Problem statement: Within the records that follow, count the lines containing the string "will". Reply only with the count.
___ Data records
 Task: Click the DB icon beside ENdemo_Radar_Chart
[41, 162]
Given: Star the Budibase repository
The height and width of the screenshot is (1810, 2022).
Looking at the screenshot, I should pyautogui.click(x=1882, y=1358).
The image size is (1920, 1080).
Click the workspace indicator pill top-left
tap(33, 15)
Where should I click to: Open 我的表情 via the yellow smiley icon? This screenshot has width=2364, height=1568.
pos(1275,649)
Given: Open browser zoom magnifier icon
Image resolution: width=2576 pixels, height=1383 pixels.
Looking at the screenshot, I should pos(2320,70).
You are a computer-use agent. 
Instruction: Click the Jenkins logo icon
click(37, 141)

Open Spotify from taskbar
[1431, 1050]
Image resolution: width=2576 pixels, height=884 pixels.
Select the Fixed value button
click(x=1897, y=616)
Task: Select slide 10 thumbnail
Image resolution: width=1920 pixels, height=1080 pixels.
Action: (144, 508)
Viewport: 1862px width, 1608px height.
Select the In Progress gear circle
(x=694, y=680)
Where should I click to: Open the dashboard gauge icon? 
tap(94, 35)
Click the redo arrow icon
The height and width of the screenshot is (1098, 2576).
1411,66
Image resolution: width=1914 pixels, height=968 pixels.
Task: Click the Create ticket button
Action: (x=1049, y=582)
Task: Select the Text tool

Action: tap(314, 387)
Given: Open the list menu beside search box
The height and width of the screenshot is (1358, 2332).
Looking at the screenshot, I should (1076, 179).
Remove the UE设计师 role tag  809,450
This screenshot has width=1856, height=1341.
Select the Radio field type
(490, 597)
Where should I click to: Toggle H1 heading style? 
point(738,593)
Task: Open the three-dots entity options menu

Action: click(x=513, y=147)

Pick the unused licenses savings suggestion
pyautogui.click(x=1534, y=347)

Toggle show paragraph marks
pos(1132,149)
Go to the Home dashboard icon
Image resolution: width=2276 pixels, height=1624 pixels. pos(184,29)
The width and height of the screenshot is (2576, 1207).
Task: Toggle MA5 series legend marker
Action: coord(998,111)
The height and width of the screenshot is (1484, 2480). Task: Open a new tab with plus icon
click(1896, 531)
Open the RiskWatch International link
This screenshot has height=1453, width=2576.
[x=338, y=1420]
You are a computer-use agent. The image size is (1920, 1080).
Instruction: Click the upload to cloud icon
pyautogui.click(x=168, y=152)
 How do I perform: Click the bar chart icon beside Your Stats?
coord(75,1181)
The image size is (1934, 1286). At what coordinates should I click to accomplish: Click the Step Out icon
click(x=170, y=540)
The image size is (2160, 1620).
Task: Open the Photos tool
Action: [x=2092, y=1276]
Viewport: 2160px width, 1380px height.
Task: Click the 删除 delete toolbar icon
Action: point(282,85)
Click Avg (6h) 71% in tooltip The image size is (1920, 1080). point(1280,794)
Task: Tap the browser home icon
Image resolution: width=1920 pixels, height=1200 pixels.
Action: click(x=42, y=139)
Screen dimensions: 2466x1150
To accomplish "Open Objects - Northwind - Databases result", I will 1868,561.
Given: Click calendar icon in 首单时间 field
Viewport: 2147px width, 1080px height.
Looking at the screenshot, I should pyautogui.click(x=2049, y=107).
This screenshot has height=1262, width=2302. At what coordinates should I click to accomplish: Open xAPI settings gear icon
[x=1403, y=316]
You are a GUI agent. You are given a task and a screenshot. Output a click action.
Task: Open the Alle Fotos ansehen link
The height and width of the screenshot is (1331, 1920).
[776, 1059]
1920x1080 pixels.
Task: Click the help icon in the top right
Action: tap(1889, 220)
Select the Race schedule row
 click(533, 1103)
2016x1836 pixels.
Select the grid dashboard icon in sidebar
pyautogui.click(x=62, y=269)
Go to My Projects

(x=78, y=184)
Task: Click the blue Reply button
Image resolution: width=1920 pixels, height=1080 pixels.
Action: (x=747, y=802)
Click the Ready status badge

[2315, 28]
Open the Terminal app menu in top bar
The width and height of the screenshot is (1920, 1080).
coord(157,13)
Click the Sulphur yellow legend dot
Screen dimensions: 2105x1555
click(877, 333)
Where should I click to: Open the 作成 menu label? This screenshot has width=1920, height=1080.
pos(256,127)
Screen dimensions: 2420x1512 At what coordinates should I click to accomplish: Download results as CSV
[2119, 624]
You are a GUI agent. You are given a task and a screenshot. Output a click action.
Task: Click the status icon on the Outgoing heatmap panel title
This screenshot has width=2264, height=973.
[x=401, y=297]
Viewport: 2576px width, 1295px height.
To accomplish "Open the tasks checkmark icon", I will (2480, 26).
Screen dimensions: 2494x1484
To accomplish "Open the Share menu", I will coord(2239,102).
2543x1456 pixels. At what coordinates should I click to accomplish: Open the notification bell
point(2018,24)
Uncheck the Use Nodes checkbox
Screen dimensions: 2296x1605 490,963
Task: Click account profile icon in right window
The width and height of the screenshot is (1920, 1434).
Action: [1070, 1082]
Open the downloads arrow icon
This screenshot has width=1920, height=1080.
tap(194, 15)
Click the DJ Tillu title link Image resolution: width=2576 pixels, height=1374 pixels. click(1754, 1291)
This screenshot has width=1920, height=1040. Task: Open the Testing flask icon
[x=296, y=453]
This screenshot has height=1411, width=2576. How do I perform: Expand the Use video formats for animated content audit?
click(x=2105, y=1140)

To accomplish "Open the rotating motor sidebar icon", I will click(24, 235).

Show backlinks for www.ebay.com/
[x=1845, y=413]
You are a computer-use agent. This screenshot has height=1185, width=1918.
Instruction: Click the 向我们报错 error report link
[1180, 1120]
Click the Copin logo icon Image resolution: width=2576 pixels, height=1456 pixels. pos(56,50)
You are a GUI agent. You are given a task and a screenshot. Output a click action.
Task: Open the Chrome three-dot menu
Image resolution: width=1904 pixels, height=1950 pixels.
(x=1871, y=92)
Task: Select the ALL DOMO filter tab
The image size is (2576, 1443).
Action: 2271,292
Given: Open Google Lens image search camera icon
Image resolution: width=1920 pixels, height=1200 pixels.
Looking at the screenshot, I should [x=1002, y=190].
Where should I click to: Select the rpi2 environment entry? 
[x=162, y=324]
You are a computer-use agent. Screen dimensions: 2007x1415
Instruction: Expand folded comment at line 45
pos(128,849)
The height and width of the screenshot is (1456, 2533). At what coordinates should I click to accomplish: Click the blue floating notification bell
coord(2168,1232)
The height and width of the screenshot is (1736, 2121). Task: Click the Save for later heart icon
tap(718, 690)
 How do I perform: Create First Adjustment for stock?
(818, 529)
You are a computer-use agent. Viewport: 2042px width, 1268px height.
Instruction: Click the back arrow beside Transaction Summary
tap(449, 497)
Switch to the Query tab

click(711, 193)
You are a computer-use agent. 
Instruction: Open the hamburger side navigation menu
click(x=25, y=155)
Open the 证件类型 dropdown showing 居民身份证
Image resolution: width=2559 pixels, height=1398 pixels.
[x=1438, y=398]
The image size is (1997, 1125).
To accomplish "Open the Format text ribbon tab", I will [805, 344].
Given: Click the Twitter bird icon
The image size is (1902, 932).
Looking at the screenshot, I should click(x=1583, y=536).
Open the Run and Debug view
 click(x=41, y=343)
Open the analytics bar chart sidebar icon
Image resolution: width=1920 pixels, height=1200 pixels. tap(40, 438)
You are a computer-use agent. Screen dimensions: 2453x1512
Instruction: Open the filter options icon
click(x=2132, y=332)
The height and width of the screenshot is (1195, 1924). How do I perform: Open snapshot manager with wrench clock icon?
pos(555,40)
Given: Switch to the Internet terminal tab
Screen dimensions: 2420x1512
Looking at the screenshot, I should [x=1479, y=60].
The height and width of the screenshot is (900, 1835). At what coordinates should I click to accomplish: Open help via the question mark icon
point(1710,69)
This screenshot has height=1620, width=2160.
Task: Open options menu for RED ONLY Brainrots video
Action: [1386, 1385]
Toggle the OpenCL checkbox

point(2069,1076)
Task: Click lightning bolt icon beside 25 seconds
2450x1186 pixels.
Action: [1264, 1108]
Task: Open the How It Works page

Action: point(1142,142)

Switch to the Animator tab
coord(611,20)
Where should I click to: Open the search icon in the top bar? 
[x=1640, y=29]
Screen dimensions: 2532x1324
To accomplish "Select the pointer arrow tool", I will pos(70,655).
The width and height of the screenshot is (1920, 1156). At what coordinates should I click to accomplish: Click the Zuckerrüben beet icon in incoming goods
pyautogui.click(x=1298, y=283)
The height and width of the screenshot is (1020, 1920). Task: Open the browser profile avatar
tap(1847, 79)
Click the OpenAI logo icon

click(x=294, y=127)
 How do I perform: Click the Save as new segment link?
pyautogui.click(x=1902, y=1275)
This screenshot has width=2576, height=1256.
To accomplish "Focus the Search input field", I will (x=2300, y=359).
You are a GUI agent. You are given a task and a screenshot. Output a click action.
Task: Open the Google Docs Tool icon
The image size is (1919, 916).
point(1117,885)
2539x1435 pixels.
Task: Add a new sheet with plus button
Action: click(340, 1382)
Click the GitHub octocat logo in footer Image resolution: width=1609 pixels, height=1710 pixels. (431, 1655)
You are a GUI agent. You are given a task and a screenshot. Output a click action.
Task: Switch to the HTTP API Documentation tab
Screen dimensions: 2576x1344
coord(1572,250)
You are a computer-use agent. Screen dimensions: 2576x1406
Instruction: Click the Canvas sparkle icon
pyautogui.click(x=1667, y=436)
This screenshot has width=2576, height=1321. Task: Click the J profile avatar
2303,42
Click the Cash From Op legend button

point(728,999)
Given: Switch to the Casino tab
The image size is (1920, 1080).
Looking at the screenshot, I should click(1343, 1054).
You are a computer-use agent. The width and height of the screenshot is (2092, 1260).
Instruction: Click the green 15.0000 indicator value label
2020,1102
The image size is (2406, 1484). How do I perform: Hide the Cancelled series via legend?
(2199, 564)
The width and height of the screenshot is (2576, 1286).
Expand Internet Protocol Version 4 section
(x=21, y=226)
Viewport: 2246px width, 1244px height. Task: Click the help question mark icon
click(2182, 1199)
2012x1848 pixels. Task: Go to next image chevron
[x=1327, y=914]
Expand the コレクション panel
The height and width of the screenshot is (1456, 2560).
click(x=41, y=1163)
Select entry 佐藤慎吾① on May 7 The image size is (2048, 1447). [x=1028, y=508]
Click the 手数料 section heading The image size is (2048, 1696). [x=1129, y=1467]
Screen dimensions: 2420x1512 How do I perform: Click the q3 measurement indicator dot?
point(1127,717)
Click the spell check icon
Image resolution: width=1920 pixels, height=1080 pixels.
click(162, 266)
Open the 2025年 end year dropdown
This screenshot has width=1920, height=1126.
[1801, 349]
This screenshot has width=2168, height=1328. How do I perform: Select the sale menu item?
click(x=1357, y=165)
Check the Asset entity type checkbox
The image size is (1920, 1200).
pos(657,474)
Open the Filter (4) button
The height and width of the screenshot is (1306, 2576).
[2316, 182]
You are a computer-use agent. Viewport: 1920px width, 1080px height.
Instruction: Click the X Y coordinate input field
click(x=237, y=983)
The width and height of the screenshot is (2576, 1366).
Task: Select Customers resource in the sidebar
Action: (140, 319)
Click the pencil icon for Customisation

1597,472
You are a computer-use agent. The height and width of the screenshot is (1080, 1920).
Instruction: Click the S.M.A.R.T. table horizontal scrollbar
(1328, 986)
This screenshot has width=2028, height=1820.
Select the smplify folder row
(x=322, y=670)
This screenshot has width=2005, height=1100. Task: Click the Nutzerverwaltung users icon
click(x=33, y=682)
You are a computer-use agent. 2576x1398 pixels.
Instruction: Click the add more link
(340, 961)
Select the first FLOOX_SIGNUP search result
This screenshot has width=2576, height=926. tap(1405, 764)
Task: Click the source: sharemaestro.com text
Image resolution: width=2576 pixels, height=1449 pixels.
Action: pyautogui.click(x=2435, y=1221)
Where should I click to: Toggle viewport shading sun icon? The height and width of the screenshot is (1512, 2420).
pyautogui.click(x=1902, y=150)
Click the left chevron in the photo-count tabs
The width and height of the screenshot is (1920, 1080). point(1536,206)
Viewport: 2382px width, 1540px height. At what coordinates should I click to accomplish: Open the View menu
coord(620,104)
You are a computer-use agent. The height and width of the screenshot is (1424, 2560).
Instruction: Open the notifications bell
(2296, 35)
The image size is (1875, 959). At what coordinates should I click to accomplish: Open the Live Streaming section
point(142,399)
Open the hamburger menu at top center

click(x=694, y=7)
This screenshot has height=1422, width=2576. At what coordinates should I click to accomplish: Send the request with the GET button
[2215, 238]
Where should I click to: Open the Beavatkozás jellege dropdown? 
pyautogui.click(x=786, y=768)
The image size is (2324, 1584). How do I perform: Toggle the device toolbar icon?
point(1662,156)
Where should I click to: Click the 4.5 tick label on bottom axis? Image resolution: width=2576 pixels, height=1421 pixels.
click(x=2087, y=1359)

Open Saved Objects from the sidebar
______
Solution to the problem: 7